(Excerpted records)

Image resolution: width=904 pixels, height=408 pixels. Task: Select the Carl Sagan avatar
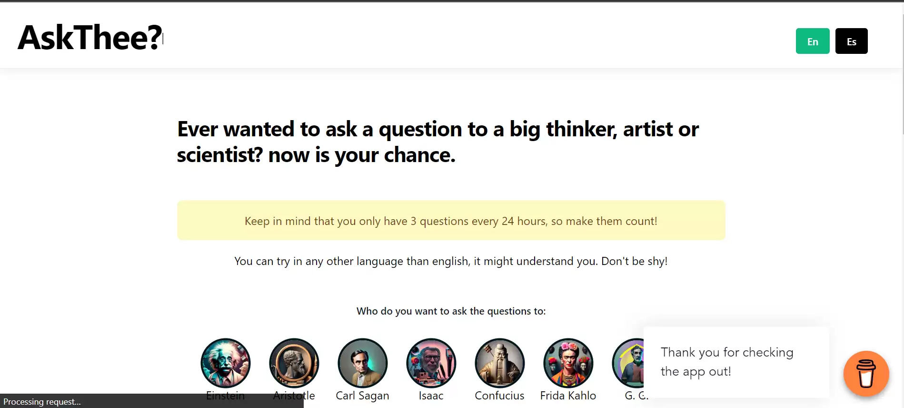(362, 363)
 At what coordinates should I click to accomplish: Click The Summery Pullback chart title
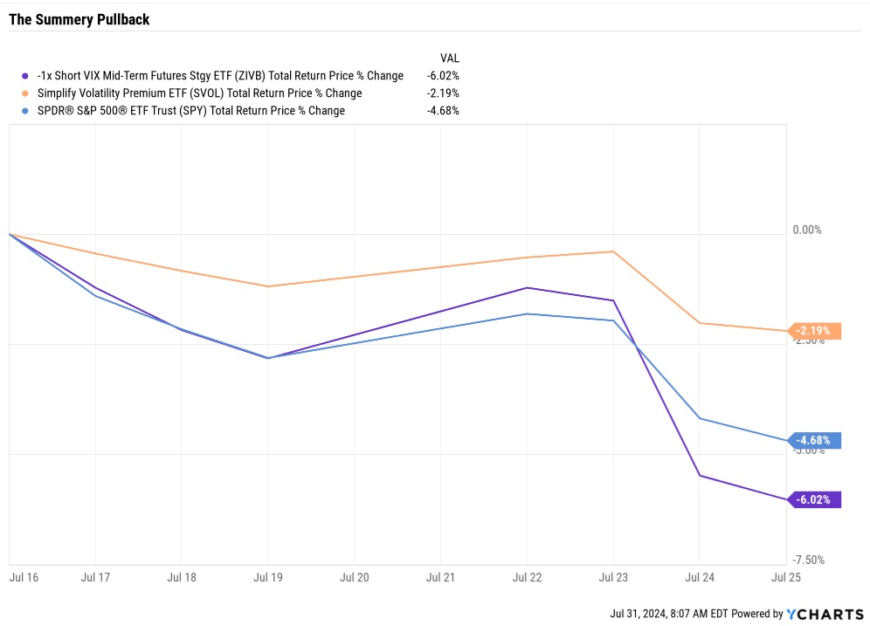[x=79, y=20]
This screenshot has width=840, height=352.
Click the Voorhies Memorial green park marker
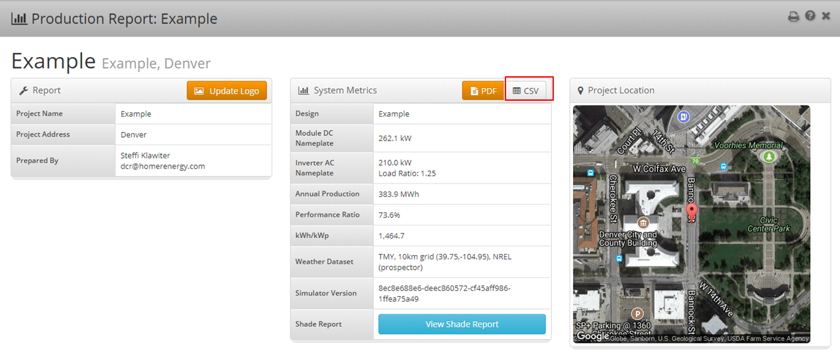[x=768, y=156]
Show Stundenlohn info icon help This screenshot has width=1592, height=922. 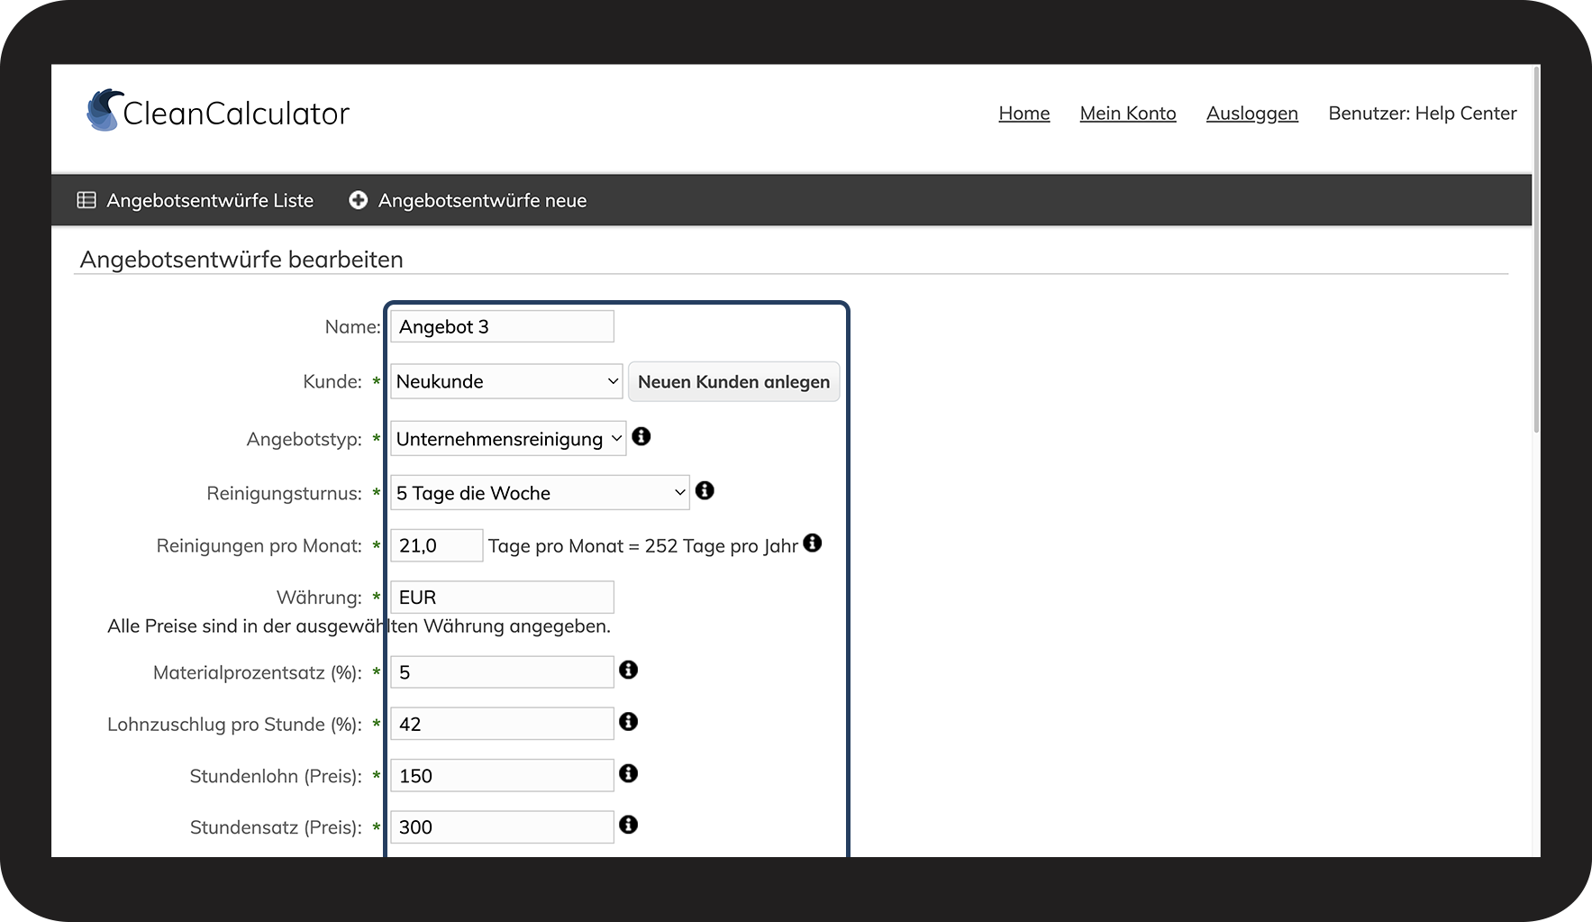[x=629, y=773]
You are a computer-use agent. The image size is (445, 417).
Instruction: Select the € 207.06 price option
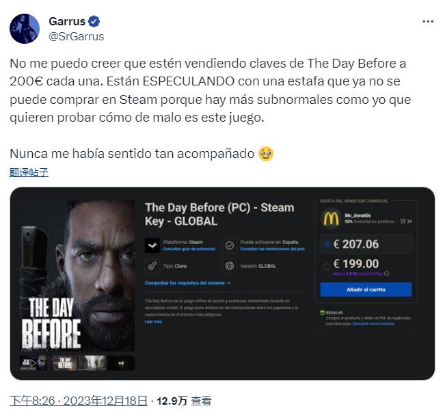pyautogui.click(x=327, y=244)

(End Excerpted records)

- [Required work]:
Reproduce exactly and only the lines from the one with "You are a computer-use" through the last entry, both included, excluding every picture.

- [Your response]:
You are a computer-use agent. The image size is (445, 417).
Instruction: Select the € 207.06 price option
pyautogui.click(x=327, y=244)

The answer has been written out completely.